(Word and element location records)
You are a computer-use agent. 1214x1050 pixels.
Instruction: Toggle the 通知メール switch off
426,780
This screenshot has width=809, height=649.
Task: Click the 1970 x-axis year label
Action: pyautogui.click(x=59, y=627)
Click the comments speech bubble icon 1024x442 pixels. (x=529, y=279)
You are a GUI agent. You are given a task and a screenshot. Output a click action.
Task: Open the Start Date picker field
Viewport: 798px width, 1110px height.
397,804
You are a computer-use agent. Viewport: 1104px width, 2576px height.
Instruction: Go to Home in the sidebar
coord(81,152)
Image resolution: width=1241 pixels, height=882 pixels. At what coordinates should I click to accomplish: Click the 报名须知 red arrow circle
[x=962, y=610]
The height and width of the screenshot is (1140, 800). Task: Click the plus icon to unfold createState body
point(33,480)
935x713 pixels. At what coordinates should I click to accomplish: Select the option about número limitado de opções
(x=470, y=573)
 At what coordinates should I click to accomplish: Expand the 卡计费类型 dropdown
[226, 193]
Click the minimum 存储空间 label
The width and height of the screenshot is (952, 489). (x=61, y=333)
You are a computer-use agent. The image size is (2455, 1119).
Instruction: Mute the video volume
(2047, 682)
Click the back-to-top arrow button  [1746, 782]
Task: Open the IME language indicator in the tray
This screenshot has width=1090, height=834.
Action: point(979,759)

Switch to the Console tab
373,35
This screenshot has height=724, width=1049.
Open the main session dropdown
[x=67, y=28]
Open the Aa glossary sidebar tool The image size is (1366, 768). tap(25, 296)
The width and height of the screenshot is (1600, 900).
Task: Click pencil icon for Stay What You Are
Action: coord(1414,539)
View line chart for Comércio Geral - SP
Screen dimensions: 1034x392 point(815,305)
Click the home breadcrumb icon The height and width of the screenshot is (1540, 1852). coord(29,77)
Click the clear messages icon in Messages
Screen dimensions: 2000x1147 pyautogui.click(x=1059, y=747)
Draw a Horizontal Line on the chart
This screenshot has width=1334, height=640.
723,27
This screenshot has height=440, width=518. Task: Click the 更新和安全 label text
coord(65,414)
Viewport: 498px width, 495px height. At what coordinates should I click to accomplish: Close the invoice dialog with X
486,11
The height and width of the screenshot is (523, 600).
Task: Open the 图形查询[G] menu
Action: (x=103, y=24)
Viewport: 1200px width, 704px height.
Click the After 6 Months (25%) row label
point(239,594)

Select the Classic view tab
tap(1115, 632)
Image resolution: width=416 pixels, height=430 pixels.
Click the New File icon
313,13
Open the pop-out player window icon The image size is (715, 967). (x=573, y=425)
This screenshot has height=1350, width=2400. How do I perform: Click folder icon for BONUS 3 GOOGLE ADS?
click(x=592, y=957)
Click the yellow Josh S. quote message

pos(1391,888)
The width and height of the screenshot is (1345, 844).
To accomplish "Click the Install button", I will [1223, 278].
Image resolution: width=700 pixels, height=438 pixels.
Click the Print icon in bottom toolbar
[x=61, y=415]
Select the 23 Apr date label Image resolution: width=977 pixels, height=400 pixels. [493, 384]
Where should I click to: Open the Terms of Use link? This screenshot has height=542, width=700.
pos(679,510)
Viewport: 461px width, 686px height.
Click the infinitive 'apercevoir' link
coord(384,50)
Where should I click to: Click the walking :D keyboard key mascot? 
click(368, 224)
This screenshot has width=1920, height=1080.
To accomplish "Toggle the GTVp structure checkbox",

- Exercise directions: Copy these lines verbatim, covering every record.

- Output for this task:
You are a computer-use agent. 1214x1050 pixels.
Instruction: Toggle the 通知メール switch off
426,780
This screenshot has width=809, height=649.
Task: Click the 1970 x-axis year label
Action: pyautogui.click(x=59, y=627)
Click the comments speech bubble icon 1024x442 pixels. (x=529, y=279)
You are a GUI agent. You are given a task and a screenshot. Output a click action.
Task: Open the Start Date picker field
Viewport: 798px width, 1110px height.
397,804
You are a computer-use agent. Viewport: 1104px width, 2576px height.
Instruction: Go to Home in the sidebar
coord(81,152)
Image resolution: width=1241 pixels, height=882 pixels. At what coordinates should I click to accomplish: Click the 报名须知 red arrow circle
[x=962, y=610]
The height and width of the screenshot is (1140, 800). Task: Click the plus icon to unfold createState body
point(33,480)
935x713 pixels. At what coordinates should I click to accomplish: Select the option about número limitado de opções
(x=470, y=573)
 At what coordinates should I click to accomplish: Expand the 卡计费类型 dropdown
[226, 193]
Click the minimum 存储空间 label
The width and height of the screenshot is (952, 489). (x=61, y=333)
You are a computer-use agent. The image size is (2455, 1119).
Instruction: Mute the video volume
(2047, 682)
Click the back-to-top arrow button  [1746, 782]
Task: Open the IME language indicator in the tray
This screenshot has width=1090, height=834.
Action: point(979,759)

Switch to the Console tab
373,35
This screenshot has height=724, width=1049.
Open the main session dropdown
[x=67, y=28]
Open the Aa glossary sidebar tool The image size is (1366, 768). tap(25, 296)
The width and height of the screenshot is (1600, 900).
Task: Click pencil icon for Stay What You Are
Action: coord(1414,539)
View line chart for Comércio Geral - SP
Screen dimensions: 1034x392 point(815,305)
Click the home breadcrumb icon The height and width of the screenshot is (1540, 1852). coord(29,77)
Click the clear messages icon in Messages
Screen dimensions: 2000x1147 pyautogui.click(x=1059, y=747)
Draw a Horizontal Line on the chart
This screenshot has width=1334, height=640.
723,27
This screenshot has height=440, width=518. Task: Click the 更新和安全 label text
coord(65,414)
Viewport: 498px width, 495px height. At what coordinates should I click to accomplish: Close the invoice dialog with X
486,11
The height and width of the screenshot is (523, 600).
Task: Open the 图形查询[G] menu
Action: (x=103, y=24)
Viewport: 1200px width, 704px height.
Click the After 6 Months (25%) row label
point(239,594)

Select the Classic view tab
tap(1115, 632)
Image resolution: width=416 pixels, height=430 pixels.
Click the New File icon
313,13
Open the pop-out player window icon The image size is (715, 967). (x=573, y=425)
This screenshot has height=1350, width=2400. How do I perform: Click folder icon for BONUS 3 GOOGLE ADS?
click(x=592, y=957)
Click the yellow Josh S. quote message

pos(1391,888)
The width and height of the screenshot is (1345, 844).
To accomplish "Click the Install button", I will [1223, 278].
Image resolution: width=700 pixels, height=438 pixels.
Click the Print icon in bottom toolbar
[x=61, y=415]
Select the 23 Apr date label Image resolution: width=977 pixels, height=400 pixels. [493, 384]
Where should I click to: Open the Terms of Use link? This screenshot has height=542, width=700.
pos(679,510)
Viewport: 461px width, 686px height.
Click the infinitive 'apercevoir' link
coord(384,50)
Where should I click to: Click the walking :D keyboard key mascot? 
click(368, 224)
This screenshot has width=1920, height=1080.
To accomplish "Toggle the GTVp structure checkbox",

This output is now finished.